Andrew Niccol is scooping up all the pretty people for his now untitled sci-fi film. Olivia Wilde is the latest hot, young thing to join the cast that already consists of Justin Timberlake, Amanda Seyfried, Cillian Murphy, and Vincent Kartheiser. Wilde will play Timberlake's hot mom, in the film about a society where the aging gene is turned off at age twenty-five. Hence, old and gross people can appear twenty-five forever.
Originally called I'm.mortal, the film is now currently untitled. That's good news for sh*tty trip-hop bands in Florida who may be in need of a name. (EW)
Blowing out magical birthday candles, touching an ancient artifact, pissing off a gypsy, and wanting to bang Olivia Wilde so hard. All are now acceptable catalysts for the plots of body swapping comedies. Wilde just joined the cast of David Dobkin's The Change Up.

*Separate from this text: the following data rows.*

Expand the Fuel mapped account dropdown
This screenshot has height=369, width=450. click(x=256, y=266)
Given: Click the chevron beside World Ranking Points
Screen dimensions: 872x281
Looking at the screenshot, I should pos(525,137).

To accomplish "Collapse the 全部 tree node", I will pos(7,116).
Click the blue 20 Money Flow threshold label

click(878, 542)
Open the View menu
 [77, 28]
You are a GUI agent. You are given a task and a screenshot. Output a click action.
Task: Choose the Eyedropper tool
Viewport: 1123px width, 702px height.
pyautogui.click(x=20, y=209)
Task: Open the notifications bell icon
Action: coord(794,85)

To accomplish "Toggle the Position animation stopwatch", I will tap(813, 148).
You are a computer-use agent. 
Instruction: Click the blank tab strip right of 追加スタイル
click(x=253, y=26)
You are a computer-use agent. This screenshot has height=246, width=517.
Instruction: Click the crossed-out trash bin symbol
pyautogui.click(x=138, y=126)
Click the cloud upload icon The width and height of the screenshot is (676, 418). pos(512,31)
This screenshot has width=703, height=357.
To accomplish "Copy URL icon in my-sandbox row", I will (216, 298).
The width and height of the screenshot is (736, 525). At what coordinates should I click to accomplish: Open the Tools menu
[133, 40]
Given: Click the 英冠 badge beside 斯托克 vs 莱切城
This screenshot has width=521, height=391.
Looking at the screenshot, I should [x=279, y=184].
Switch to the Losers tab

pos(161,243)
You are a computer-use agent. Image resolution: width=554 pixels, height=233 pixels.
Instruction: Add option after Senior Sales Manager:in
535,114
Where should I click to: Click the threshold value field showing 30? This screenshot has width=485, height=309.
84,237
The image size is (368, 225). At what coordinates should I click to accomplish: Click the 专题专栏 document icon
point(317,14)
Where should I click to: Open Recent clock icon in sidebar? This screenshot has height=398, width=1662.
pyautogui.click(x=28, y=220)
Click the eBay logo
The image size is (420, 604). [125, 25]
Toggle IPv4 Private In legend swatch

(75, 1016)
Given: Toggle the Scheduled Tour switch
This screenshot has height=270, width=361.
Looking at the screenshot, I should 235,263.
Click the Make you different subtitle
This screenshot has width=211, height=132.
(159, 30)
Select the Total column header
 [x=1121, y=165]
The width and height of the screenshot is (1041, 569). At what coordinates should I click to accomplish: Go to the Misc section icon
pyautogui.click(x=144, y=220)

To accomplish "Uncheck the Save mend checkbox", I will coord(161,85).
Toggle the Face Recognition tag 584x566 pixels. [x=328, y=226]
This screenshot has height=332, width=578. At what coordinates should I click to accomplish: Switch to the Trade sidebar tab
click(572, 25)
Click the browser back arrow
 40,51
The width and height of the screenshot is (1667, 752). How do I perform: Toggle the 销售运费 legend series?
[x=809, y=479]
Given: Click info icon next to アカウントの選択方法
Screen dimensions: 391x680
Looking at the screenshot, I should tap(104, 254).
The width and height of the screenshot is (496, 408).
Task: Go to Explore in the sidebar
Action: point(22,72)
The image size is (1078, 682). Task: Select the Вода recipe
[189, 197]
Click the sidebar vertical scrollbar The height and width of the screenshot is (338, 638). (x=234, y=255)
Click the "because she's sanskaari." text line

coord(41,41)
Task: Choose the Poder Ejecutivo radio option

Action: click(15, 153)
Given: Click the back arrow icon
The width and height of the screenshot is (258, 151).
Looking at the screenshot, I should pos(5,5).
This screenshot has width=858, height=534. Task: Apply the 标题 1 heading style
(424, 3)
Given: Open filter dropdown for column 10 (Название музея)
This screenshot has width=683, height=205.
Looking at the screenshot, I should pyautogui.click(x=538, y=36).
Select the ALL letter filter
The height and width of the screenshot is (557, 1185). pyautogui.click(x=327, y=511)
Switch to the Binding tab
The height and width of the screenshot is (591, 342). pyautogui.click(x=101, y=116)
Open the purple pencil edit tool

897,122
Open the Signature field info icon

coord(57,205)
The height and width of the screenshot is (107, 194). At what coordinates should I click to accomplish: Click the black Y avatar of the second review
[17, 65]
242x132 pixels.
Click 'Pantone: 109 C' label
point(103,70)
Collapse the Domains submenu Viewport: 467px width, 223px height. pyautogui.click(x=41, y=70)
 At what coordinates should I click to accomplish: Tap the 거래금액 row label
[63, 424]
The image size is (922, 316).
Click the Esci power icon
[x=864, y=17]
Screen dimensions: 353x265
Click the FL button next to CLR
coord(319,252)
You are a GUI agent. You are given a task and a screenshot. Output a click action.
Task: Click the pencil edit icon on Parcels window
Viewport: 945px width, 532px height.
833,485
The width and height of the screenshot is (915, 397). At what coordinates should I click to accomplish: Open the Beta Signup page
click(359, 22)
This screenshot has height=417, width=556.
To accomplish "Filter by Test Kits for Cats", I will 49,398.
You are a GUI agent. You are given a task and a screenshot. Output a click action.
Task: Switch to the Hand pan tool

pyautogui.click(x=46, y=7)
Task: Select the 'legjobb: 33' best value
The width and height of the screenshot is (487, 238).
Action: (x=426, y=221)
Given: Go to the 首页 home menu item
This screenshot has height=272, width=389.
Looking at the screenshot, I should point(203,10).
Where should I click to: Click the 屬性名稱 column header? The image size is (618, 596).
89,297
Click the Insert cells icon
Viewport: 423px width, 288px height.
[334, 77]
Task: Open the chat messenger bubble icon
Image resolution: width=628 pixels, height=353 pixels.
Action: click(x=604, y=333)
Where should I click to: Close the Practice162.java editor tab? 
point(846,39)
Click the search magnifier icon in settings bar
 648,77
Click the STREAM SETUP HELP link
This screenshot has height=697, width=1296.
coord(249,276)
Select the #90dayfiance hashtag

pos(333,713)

In the film, Jason Bateman plays a married man who switches bodies with his slacker best friend Ryan Reynolds. Wilde plays a co-worker of Bateman and is cited as a reason for the body swap. I assume that means so that he could bang her. I guess it could mean something else, but this is what makes the most sense to me. It's the perfect plan, and I'm sure guys everywhere are going to try to pull it off themselves. Now Hans, here. Hold this live electrical wire at precisely the same time as me. (Deadline)
Like this but nakeder.
We've been writing about Cowboys & Aliens for a little while now, but haven't really formed an opinion on whether or not we're looking forward to it. Until now because Olivia Wilde is appearing naked again. Adam Beach (who plays Nat Colorado) was recently interviewed and began describing the on-set experience of Olivia Wilde's nude scene.
"We just finished shooting Olivia Wilde naked in front of a bonfire in front of 500 Apache warriors. That was beautiful. You won't get to see what I saw, but you'll get a glimpse."
First of all, that's going to make things awkward for Adam at the wrap party. Secondly, big deal. We'll probably only get to see her back and maybe a slightly moon-lit ass. Thirdly, I'd call standing naked in front of 500 Apache warriors a pretty intense experience. But if you're Gary Busey, you'd call it Tuesday. (Jam)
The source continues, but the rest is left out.